CAMBRIDGE, Mass.--In a case of basic cancer research in the laboratory resulting in a quick payoff for cancer patients, researchers at the Massachusetts Institute of Technology report in the August 17 issue of Oncogene that they surmised that an existing leukemia drug might also work for an untreatable abdominal cancer.

Subsequent clinical trials proved them right. The FDA-approved drug Gleevec has resulted in dramatic improvements for many patients with the rare and otherwise incurable cancer called Gastrointestinal Stromal Tumor (GIST). (An initial case report of a successfully treated patient was published in the April 5, 2001, issue of the New England Journal of Medicine.)

Oncologist Dr.

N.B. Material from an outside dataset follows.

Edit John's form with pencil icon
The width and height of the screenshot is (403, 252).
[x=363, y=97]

David A. Tuveson, a postdoctoral fellow in the laboratory of Tyler Jacks, professor of biology in the MIT Center for Cancer Research; and an instructor at the Dana-Farber Cancer Institute and Harvard Medical School, studies basic cancer biology mechanisms in the hope that a deeper understanding of these processes might lead to new therapeutics for patients.

In his investigation of GIST cells, he focused on the fact that the cells have a genetic mutation in the growth factor receptor c-KIT. The mutations cause the cells to proliferate out of control, which is one of the factors responsible for turning normal cells into cancer cells.

TRACKING AN ONCOGENE

Tuveson, along with colleagues at MIT and from Dana-Farber, Brigham and Women's Hospital and Harvard Medical School, found that in the presence of a novel targeted chemotherapeutic drug termed STI571, the mutated c-KIT cells stopped proliferating and some even started to die off.

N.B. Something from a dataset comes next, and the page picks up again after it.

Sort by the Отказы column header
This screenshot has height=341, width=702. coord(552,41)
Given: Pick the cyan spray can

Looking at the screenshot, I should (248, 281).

"We discovered that GIST cells required constant stimulation from the c-KIT oncogene to survive and proliferate in cell culture," Tuveson said. "By inhibiting the c-KIT enzymatic activity with STI571, a drug that provides a safe and effective treatment for a form of leukemia, we found that STI571 inhibited GIST cell growth."

STI571, now known as Gleevec, was developed by Dr. Brian Druker of Oregon Health Services University, in collaboration with drug manufacturer Novartis, for patients with a form of leukemia called chronic myelogenous leukema (CML). It was approved by the U.S. Food and Drug Administration for use in CML in May 2001.

Because the C-KIT enzyme in GIST cells gets switched on in a manner similar to the way another kinase enzyme gets switched on in an uncontrolled manner in CML, the MIT researchers surmised that Gleevec might be an effective treatment for GIST.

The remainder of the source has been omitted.